Leí la semana pasada que un grupo de antivacunas, negacionistas, frikis o personas con distintas capacidades intelectuales (llámenlos como quieran) intentaron asaltar la BBC para protestar por la cobertura que estaban haciendo del pasaporte covid. Lo gracioso es que se fueron a las instalaciones de White City, de donde la BBC se fue hace más de ocho años. Lo hicieron después de advertir anteriormente que ocuparían un edificio clave de la capital británica. O sea, que tiempo hubo para que al menos uno de ellos buscara la ubicación en Google Maps.

Uno no sabe cómo reaccionar ante este movimiento. Tiene un punto fascinante. Desde la superioridad moral en la que nos creemos que estamos en los países desarrollados (risa floja) podríamos pensar que estas cosas deberían pasar solo en territorios pobres, donde la población tiene escaso acceso a una educación de calidad, no como en nuestro mundo (risa más fuerte). Pero resulta que no. El rechazo a la ciencia alcanza cotas muy preocupantes en países ‘top’ como Estados Unidos, Alemania, Francia y Reino Unido.

> [Datos registrados]:
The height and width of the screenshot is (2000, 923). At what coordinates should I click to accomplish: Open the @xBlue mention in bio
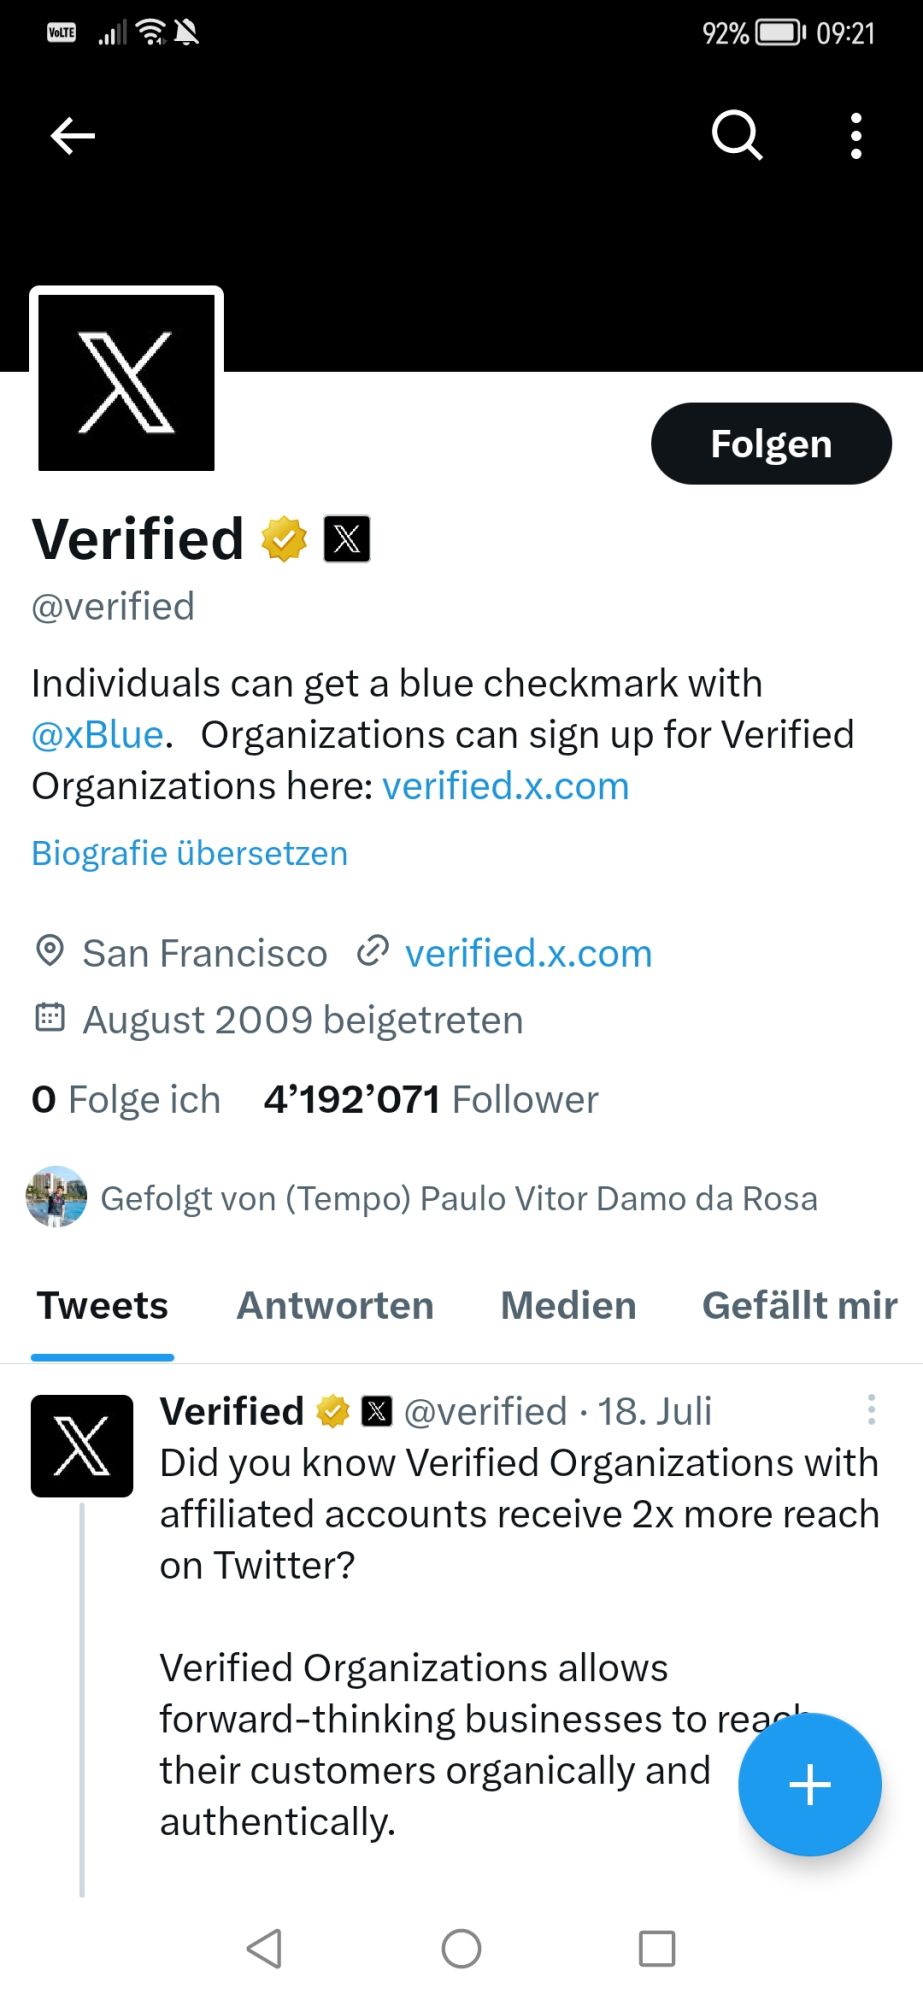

> [Tarea a realizar]:
Copia sin cambios el trozo del texto que empieza con las palabras que contienen "Leí la semana" y acaba en "en Google Maps.".

> [Respuesta]:
Leí la semana pasada que un grupo de antivacunas, negacionistas, frikis o personas con distintas capacidades intelectuales (llámenlos como quieran) intentaron asaltar la BBC para protestar por la cobertura que estaban haciendo del pasaporte covid. Lo gracioso es que se fueron a las instalaciones de White City, de donde la BBC se fue hace más de ocho años. Lo hicieron después de advertir anteriormente que ocuparían un edificio clave de la capital británica. O sea, que tiempo hubo para que al menos uno de ellos buscara la ubicación en Google Maps.